§ Exercise instructions
In the data below, find the lines containing "with" and say how many there are, nothing more.

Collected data
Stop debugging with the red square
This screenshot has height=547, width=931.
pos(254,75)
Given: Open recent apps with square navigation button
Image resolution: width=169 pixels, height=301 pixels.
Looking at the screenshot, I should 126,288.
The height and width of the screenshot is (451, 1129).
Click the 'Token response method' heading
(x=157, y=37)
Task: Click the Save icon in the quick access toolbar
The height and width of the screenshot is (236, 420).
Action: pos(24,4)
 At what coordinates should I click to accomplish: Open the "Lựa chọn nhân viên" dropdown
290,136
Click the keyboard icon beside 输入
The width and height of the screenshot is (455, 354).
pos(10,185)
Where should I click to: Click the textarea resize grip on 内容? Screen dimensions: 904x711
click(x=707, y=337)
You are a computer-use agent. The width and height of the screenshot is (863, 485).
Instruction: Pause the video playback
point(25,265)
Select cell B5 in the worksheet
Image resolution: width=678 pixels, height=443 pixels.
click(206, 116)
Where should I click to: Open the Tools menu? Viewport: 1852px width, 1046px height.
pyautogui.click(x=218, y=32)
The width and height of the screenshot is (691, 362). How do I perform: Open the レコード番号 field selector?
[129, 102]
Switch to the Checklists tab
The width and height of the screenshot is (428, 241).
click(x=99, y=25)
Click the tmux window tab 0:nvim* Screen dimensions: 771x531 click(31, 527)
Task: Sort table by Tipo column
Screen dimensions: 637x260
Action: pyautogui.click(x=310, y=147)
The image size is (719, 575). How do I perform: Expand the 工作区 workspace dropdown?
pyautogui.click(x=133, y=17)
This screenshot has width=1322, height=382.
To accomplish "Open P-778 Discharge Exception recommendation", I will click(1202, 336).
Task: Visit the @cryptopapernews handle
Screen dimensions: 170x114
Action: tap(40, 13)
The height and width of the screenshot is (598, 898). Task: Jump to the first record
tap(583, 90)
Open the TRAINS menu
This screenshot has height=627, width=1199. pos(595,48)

§ Final answer
2